On Sep 17, 4:13 pm, Robert Klemme <shortcut... / googlemail.com> wrote:
> On 17.09.2007 21:49, William James wrote:
>
> > On Sep 17, 1:00 pm, Alex Shulgin <alex.shul... / gmail.com> wrote:
> >> On Sep 17, 6:19 pm, William James <w_a_x_... / yahoo.com> wrote:
>
> >>> Awk is a very popular tool for text processing, but there is no
> >>> way to make it treat a sequence of whitespace characters as a
> >>> record-separator.
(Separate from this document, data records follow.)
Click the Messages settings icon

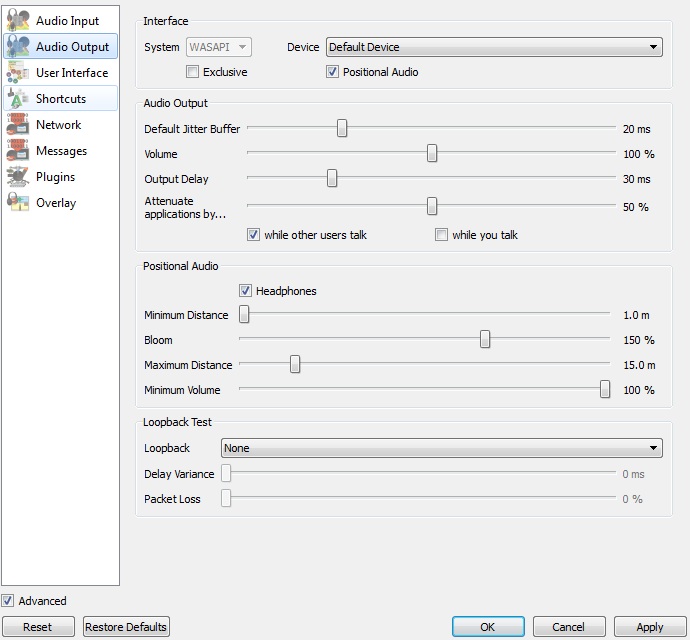coord(18,151)
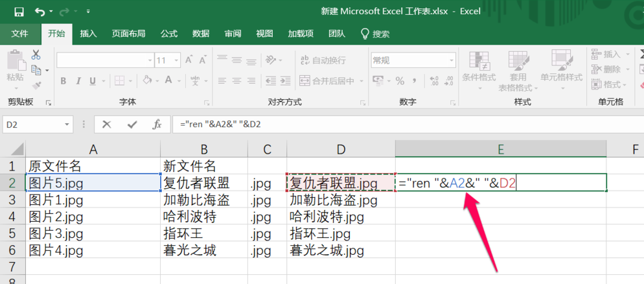
Task: Click the Cut scissors icon
Action: (36, 55)
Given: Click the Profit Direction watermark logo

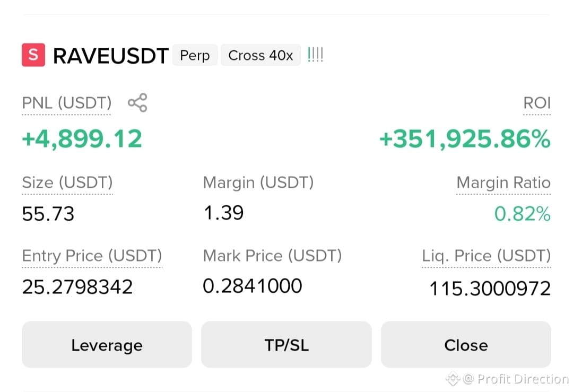Looking at the screenshot, I should point(453,379).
So in awk, as in Ruby, text is almost always
> >>> read a line at a time.
> >> I thought Ruby is not just a text processing tool, but a general
> >> purpose programming language.
>
> > You thought correctly.  But when you talk about reading a word at
> > at time from a text file, you're talking about text processing.
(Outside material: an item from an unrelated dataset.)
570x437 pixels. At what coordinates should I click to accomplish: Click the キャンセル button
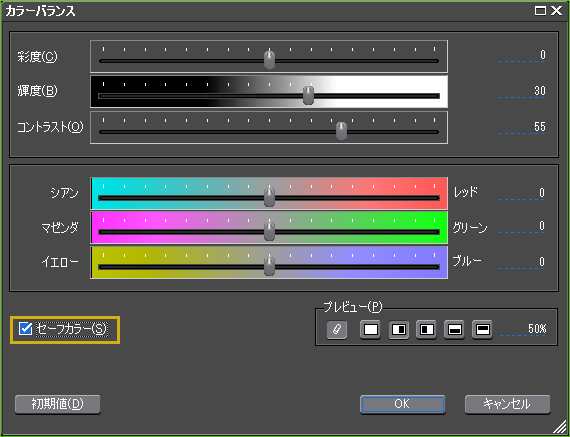507,404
> > The point is that languages (including Ruby) that were designed
> > to be very good at processing text usually read a line at a time,
> > not a word at a time.  (A language that is very good at processing
> > text can still be a general purpose language.)  Reading a word at
> > a time seems to me to be odd and unnecessary, and I do a lot of
> > text processing.  However, here's one way to do it.  (It would be
> > a lot more efficient to read by lines.)
>
> > class IO
> >   def get_word
> >     word = nil
> >     while c = self.read(1)
> >       if c =~ /\s/
> >         break if word
> >       else
> >         word||=""
> >         word << c
> >       end
> >     end
> >     word
> >   end
> > end
>
> > File.open('data'){|file|
> >   while w = file.get_word
> >     p w
> >   end
> > }
>
> I'd probably encapsulate the word reading in a module so the
> implementation can be reused and exchanged if necessary:
>
> module WordIO
>    def each_word(&b)
>      each do |line|
>        line.scan(/\w+/, &b)
>      end
>    end
> end
>
> class IO
>    include WordIO
>
>    def self.readwords(file)
>      words = []
>      open(file) {|io| io.each_word {|wd| words << wd}}
>      words
>    end
> end
>
> ARGF.extend WordIO
>
> # additional goody
> class String
>    include WordIO
> end
>
> :-)
>
> Kind regards
>
>         robert

Very sophisticated.

Since the o.p. wants whitespace as the word-separator,
the reg.exp. should be changed to /\S+/.

But, dang it all, I'm gonna say you're cheating because
you're still reading lines behind the scenes!
Reading lines and breaking them into words is a lot
easier than reading characters and constructing words.